To increase male involvement EGPAF supports interventions such as health seminars, community dialogues, and male support groups. A recent male involvement effort piloted by EGPAF in Tanzania demonstrated an increase from 10% to 43% in the proportion of male partners being tested for HIV during the reporting period.

Expanding Psychosocial Support

To ensure comprehensive HIV service provision for people living with HIV and their families, EGPAF strives to address both medical and psychosocial needs. EGPAF supports local governments and partners to integrate psychosocial support interventions, such as support groups, within clinical and community-based services. In Zambia, EGPAF developed and supports an innovative child-to-child intervention, the Tisamala Teen Mentors Program, to address the unique needs of children living with HIV as they transition from adolescence to adulthood. Utilizing facilitated discussion and mutual support, the teens increase their knowledge of HIV and health issues and support each other to remain adherent to treatment and live safely and positively. Sexual and reproductive health services are also provided to this underserved population. In Zimbabwe, EGPAF works with community-based organizations and associations of people living with HIV, and has developed and implemented play centers and child development facilities to provide psychosocial support for HIV-positive and -exposed children and other orphaned and vulnerable children.

Peer Mothers

Many EGPAF-supported PMTCT programs utilize lay counselors to help support HIV-positive pregnant women. This innovative intervention has been shown to increase the retention of HIV-positive women in PMTCT, improve follow-up of mother-infant pairs, and increase male partner participation in PMTCT services.
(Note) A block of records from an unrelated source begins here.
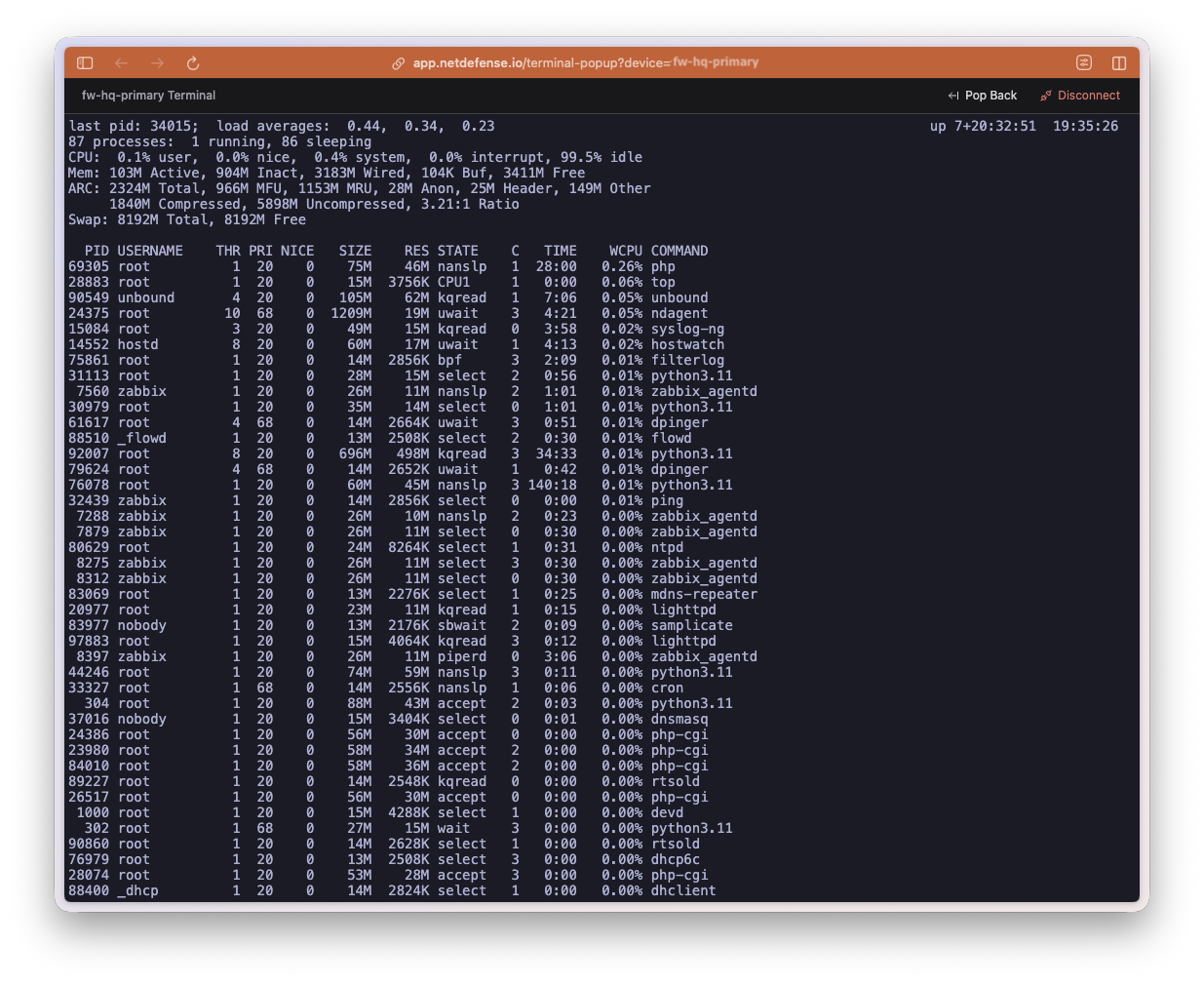This screenshot has width=1204, height=984.
Task: Reload the terminal popup page
Action: (x=193, y=63)
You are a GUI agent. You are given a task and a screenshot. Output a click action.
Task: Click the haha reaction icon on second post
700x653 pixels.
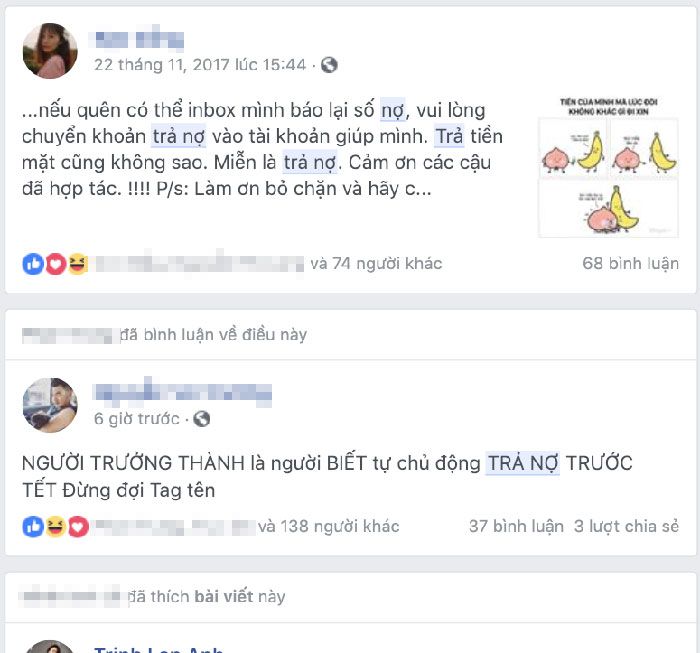(x=56, y=527)
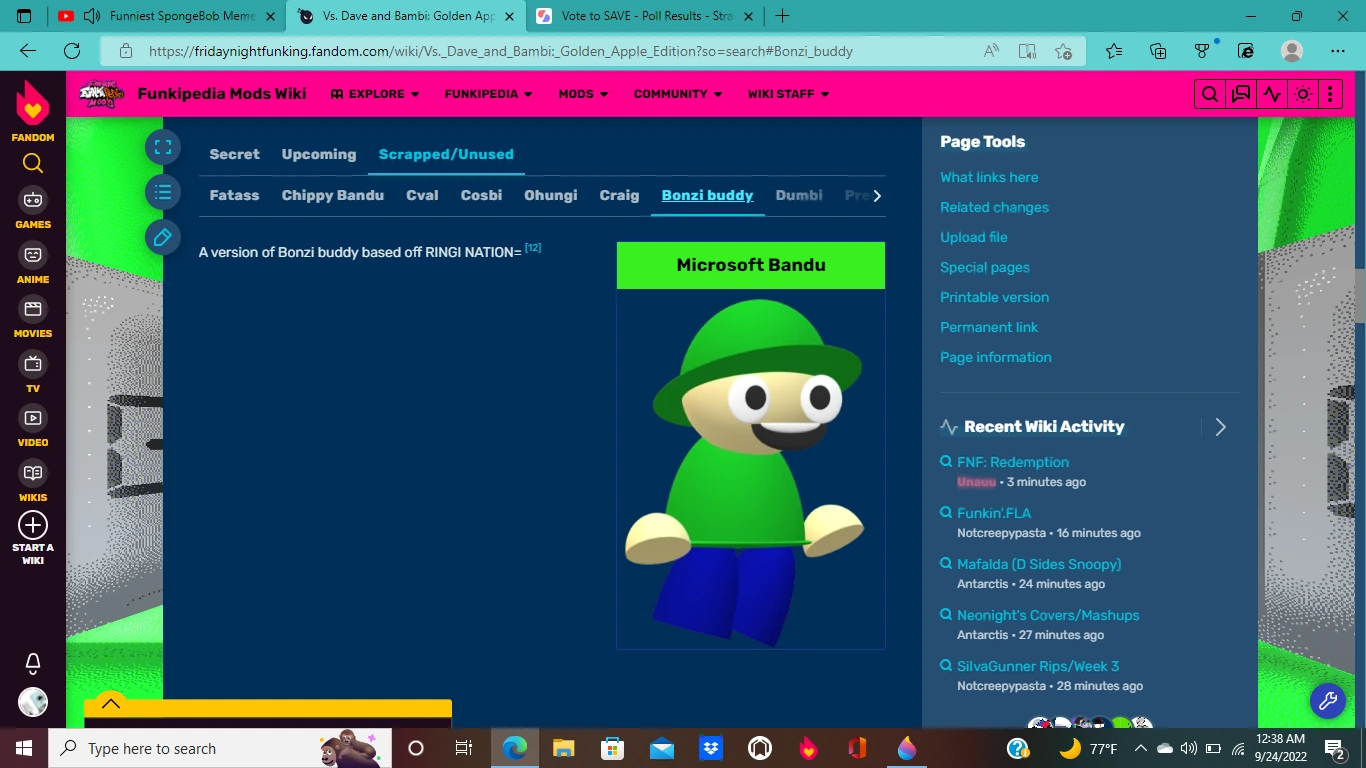Click the Fandom flame logo

click(32, 102)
Strengthening Community Health Structures

To improve the quality and accessibility of health services, EGPAF strengthens community-facility linkages by building the capacity of community leaders and members to identify and address health concerns. EGPAF also facilitates the development of community health committees to strengthen the client feedback loop and improve collaboration between health facilities and community service providers. To ensure a successful household-to-community continuum of care, EGPAF strengthens two-way referral systems and provides organizational and systems strengthening for local organizations and community service providers through training, mentorship, and supportive supervision. EGPAF also builds technical capacity and promotes the scale-up of evidence-based HIV/AIDS programming. For example, in Kenya, EGPAF is currently strengthening the management, technical, and leadership capacity of 32 local organizations to accelerate service delivery coverage at the community level and to improve the quality of HIV prevention, care, and treatment services.

Zimbabwe's National Village Health Worker Program

In Zimbabwe, EGPAF advocated for community extension of health workers and provided technical support to help revitalize the national Village Health Worker Program.

Conducting Implementation Science Research

In addition to supporting community-based interventions, EGPAF assesses program and intervention effectiveness through operations research and impact evaluations, so that successful models can be replicated to assist in HIV prevention and treatment efforts worldwide. For example, under Project ACCLAIM in Uganda, Zimbabwe, and Swaziland, EGPAF is currently assessing the behavioral and operational outcomes of three community-based interventions — engagement of community leaders, community health days, and community peer groups — to determine their effectiveness in increasing community demand for, uptake of, and retention in MNCH and PMTCT services.